When Scott pulls into his destination’s parking lot, his car bumps into one of several parking signs. As soon as the car stops moving, its internal diagnostics determine the extent of the damage. His personal assistant instructs him to take three pictures of the front right bumper area and two of the surroundings. By the time Scott gets back to the driver’s seat, the screen on the dash informs him of the damage, confirms the claim has been approved, and reports that a mobile response drone has been dispatched to the lot for inspection. If the vehicle is drivable, it may be directed to the nearest in-network garage for repair after a replacement vehicle arrives.
While this scenario may seem beyond the horizon, such integrated user stories will emerge across all lines of insurance with increasing frequency over the next decade. In fact, all the technologies required above already exist, and many are available to consumers. With the new wave of deep learning techniques, such as convolutional neural networks,1 artificial intelligence (AI) has the potential to live up to its promise of mimicking the perception, reasoning, learning, and problem solving of the human mind (Exhibit 1). In this evolution, insurance will shift from its current state of “detect and repair” to “predict and prevent,” transforming every aspect of the industry in the process. The pace of change will also accelerate as brokers, consumers, financial intermediaries, insurers, and suppliers become more adept at using advanced technologies to enhance decision making and productivity, lower costs, and optimize the customer experience.
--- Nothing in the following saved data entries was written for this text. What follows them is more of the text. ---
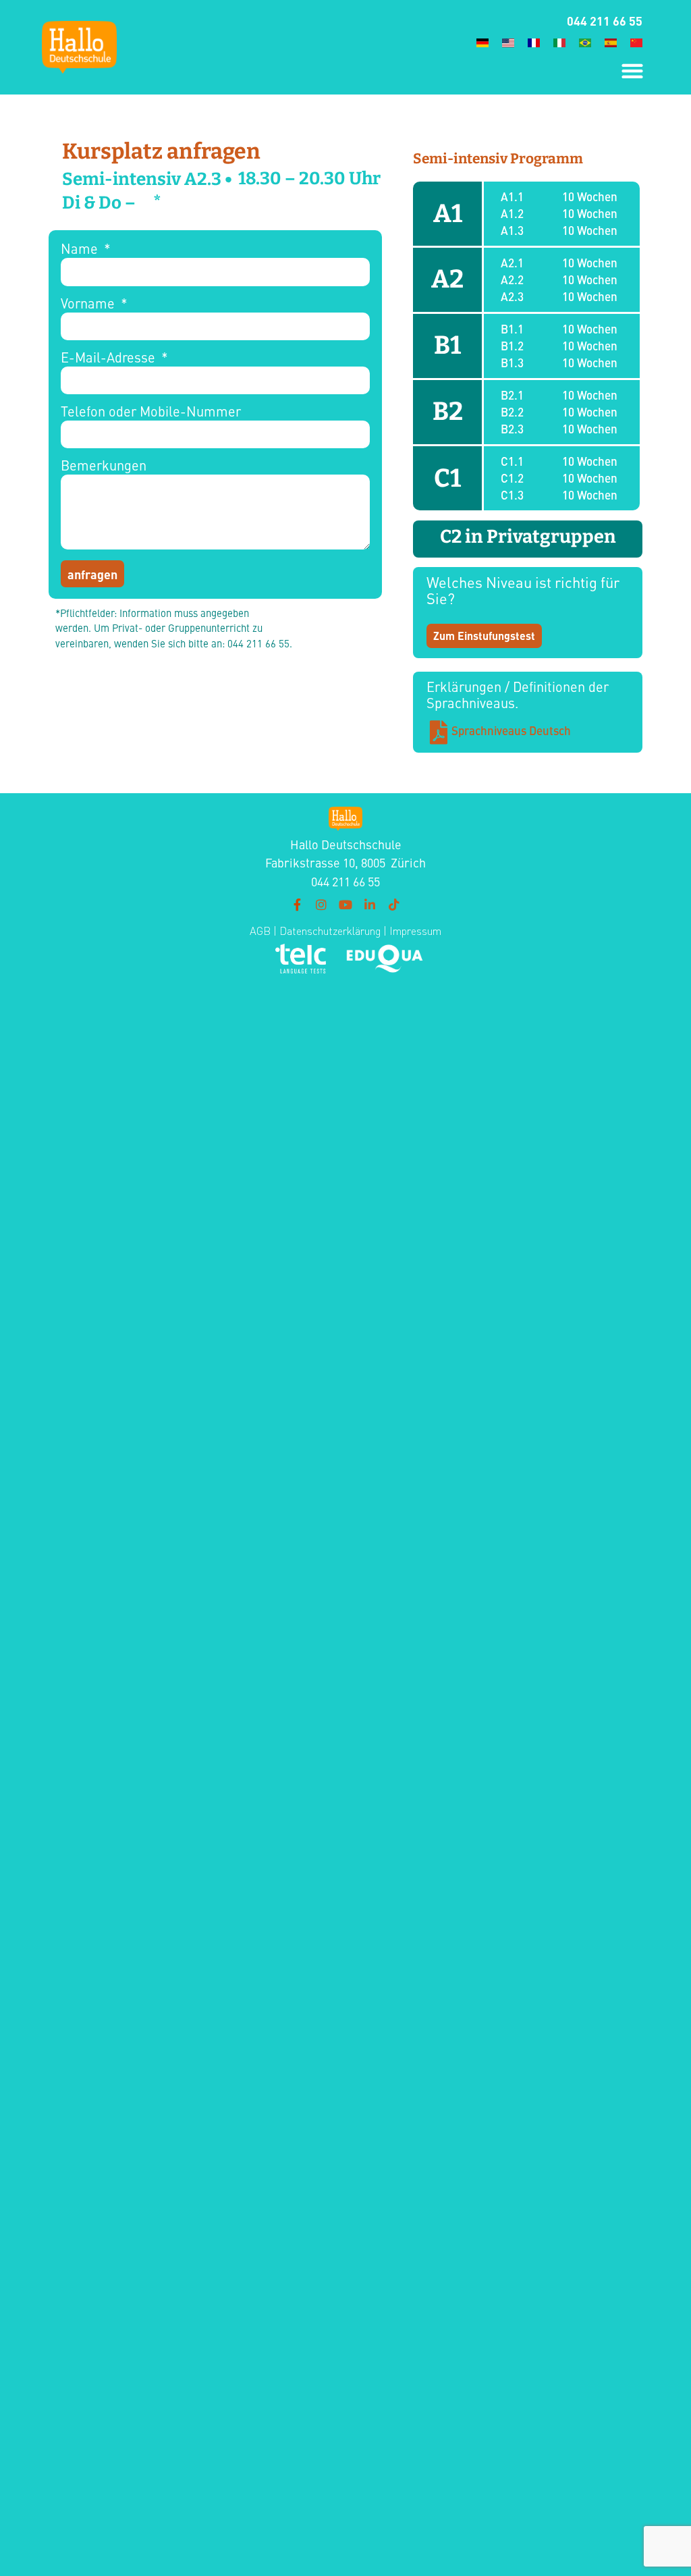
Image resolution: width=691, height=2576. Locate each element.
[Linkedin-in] (370, 904)
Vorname (89, 304)
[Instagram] (321, 904)
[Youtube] (345, 904)
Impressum (415, 931)
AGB (260, 931)
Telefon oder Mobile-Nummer (151, 412)
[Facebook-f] (297, 904)
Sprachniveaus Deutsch (511, 730)
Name (81, 249)
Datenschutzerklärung (329, 931)
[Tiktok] (394, 904)
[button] (632, 70)
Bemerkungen (103, 466)
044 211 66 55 (604, 20)
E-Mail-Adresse (110, 358)
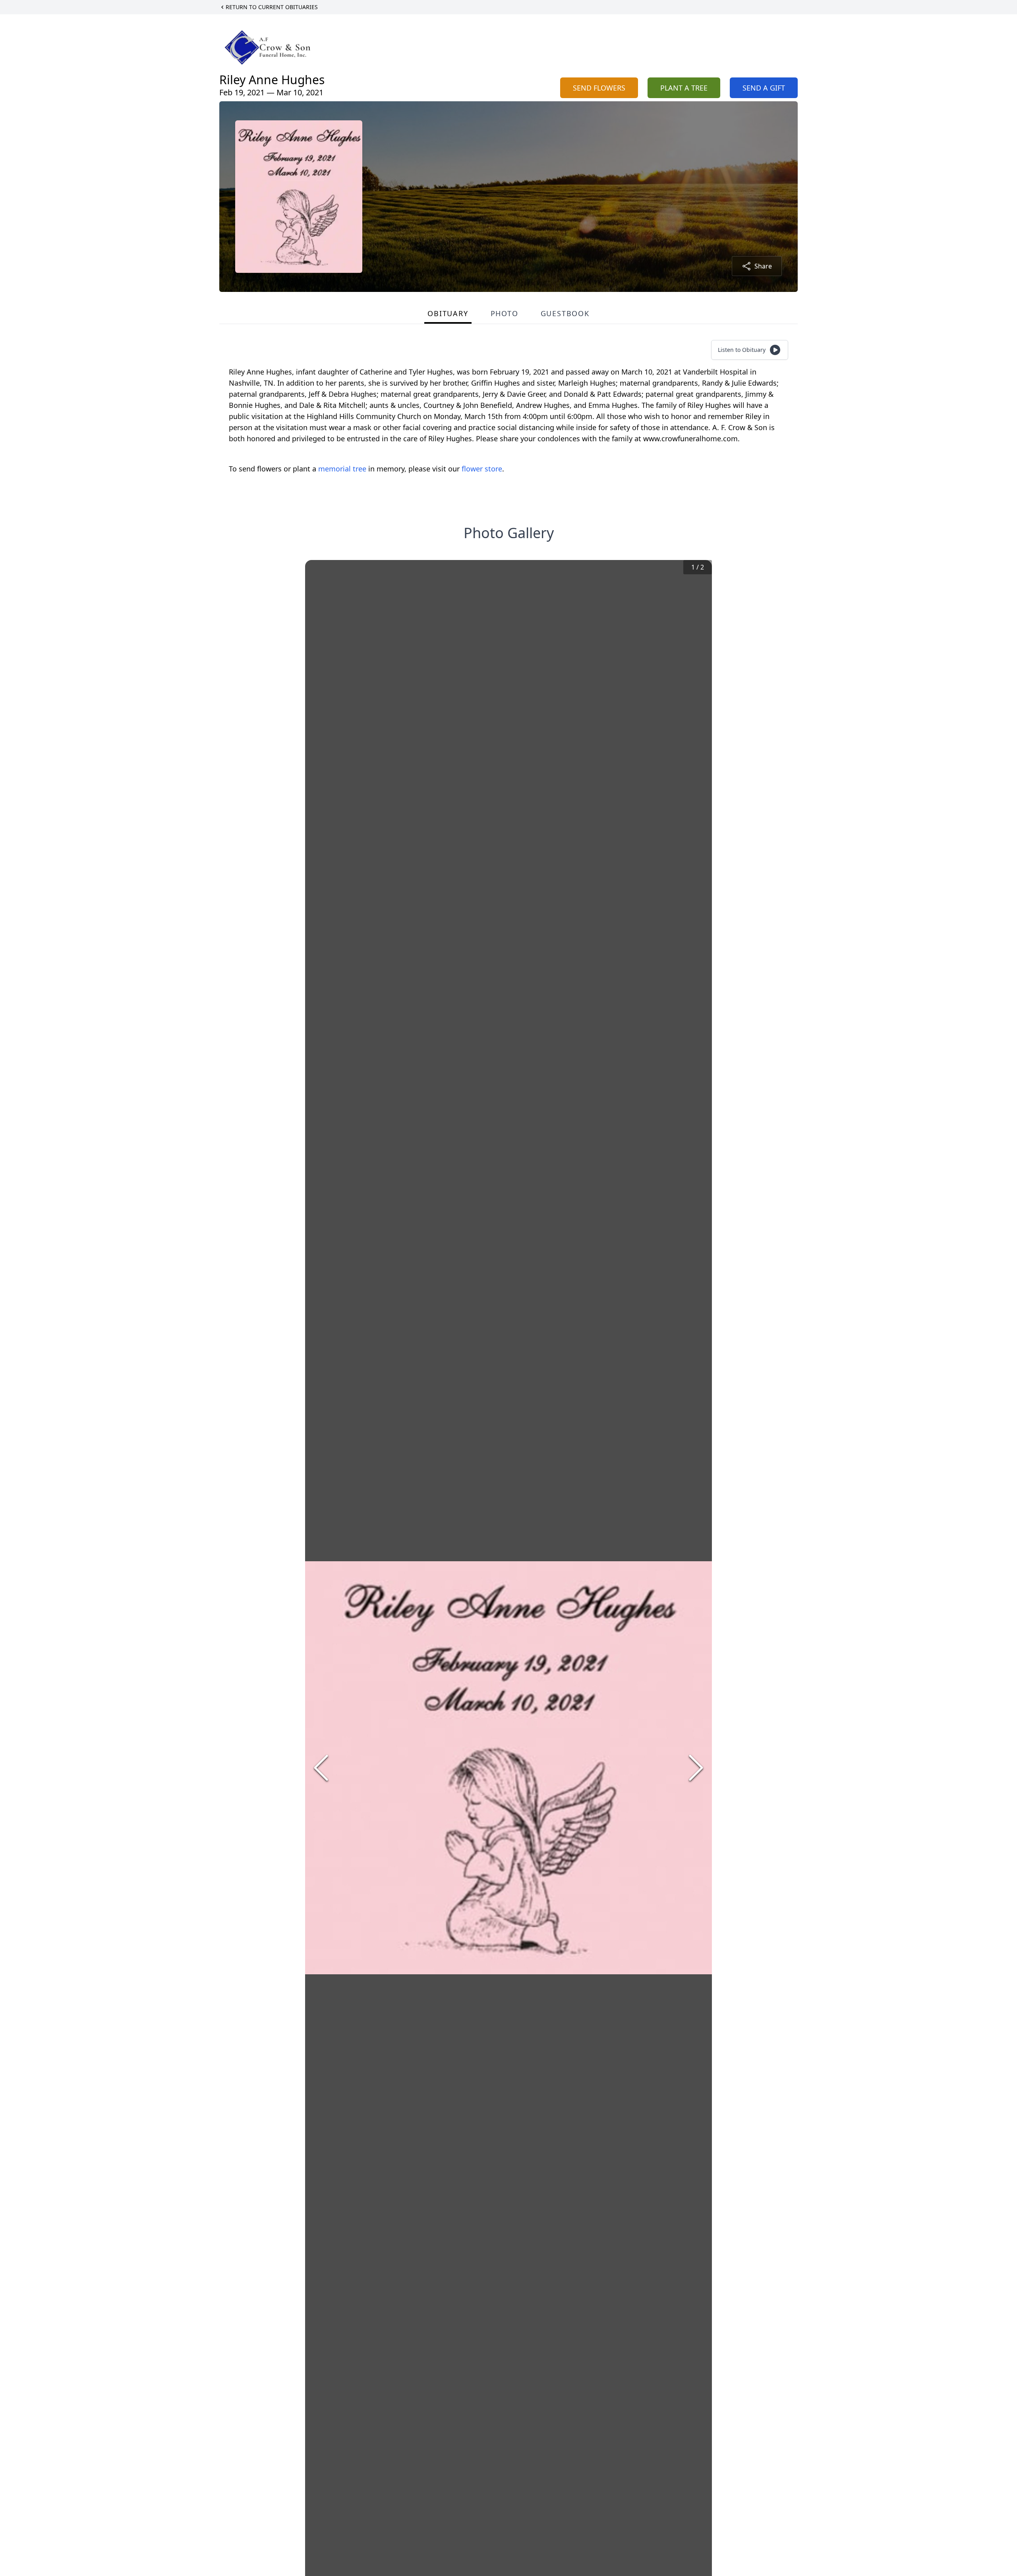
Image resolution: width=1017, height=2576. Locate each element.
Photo (504, 313)
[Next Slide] (696, 1767)
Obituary (447, 313)
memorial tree (342, 468)
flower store (482, 468)
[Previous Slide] (321, 1767)
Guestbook (565, 313)
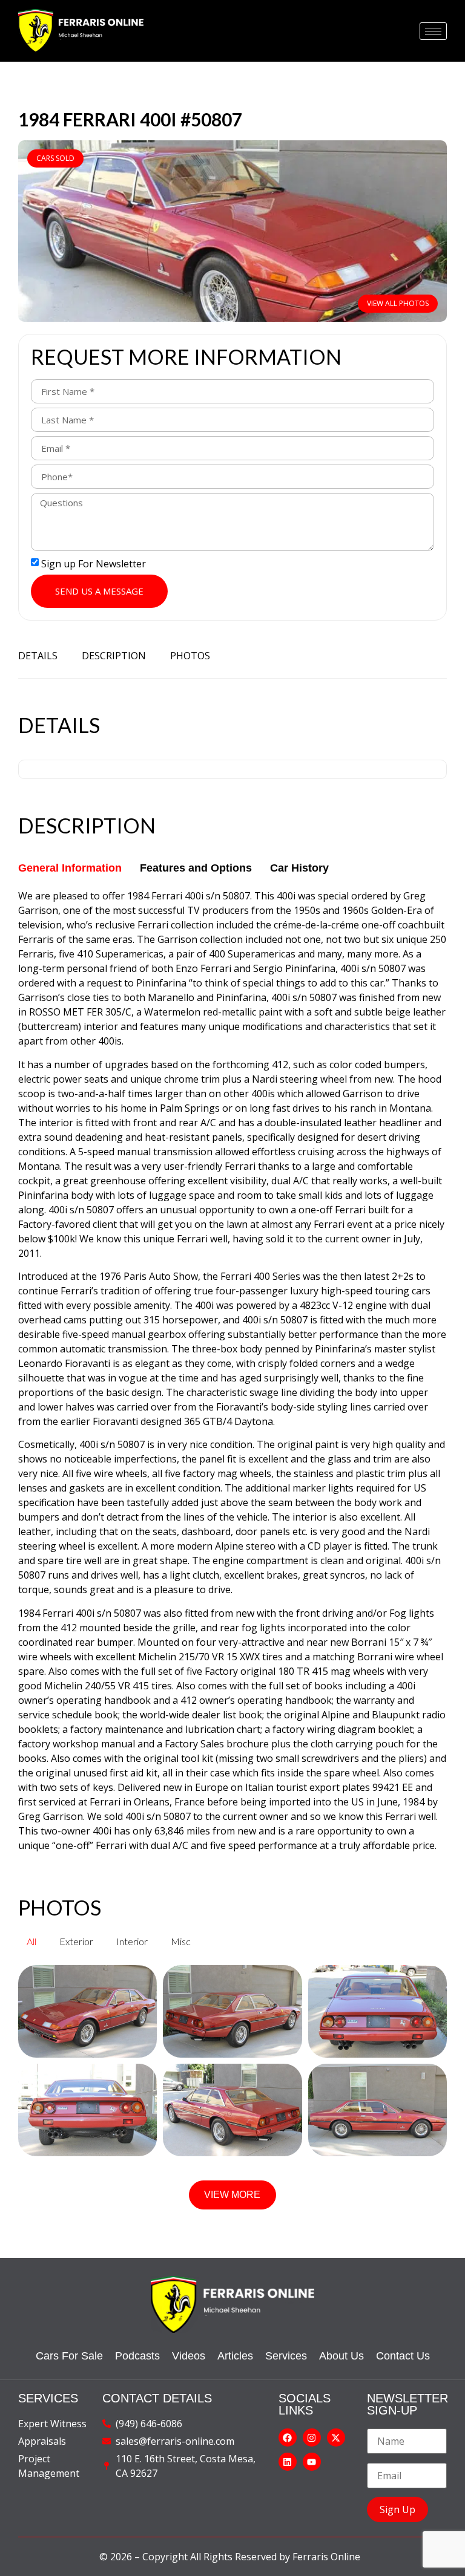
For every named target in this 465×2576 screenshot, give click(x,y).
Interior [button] (132, 1941)
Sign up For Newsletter (93, 563)
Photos (190, 655)
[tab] (70, 868)
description (114, 655)
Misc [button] (181, 1941)
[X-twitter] (336, 2437)
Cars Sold (55, 158)
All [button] (31, 1941)
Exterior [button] (76, 1941)
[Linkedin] (288, 2462)
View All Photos (398, 303)
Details (38, 655)
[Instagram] (312, 2437)
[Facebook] (288, 2437)
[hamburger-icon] (433, 31)
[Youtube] (312, 2462)
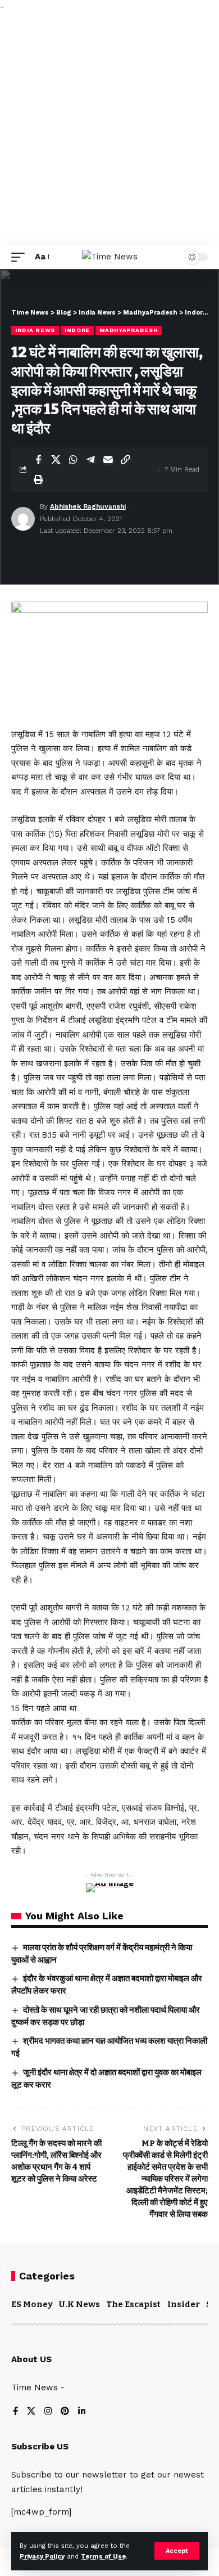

As AI becomes more deeply integrated in the industry, carriers must position themselves to respond to the changing business landscape. Insurance executives must understand the factors that will contribute to this change and how AI will reshape claims, distribution, and underwriting and pricing. With this understanding, they can start to build the skills and talent, embrace the emerging technologies, and create the culture and perspective needed to be successful players in the insurance industry of the future.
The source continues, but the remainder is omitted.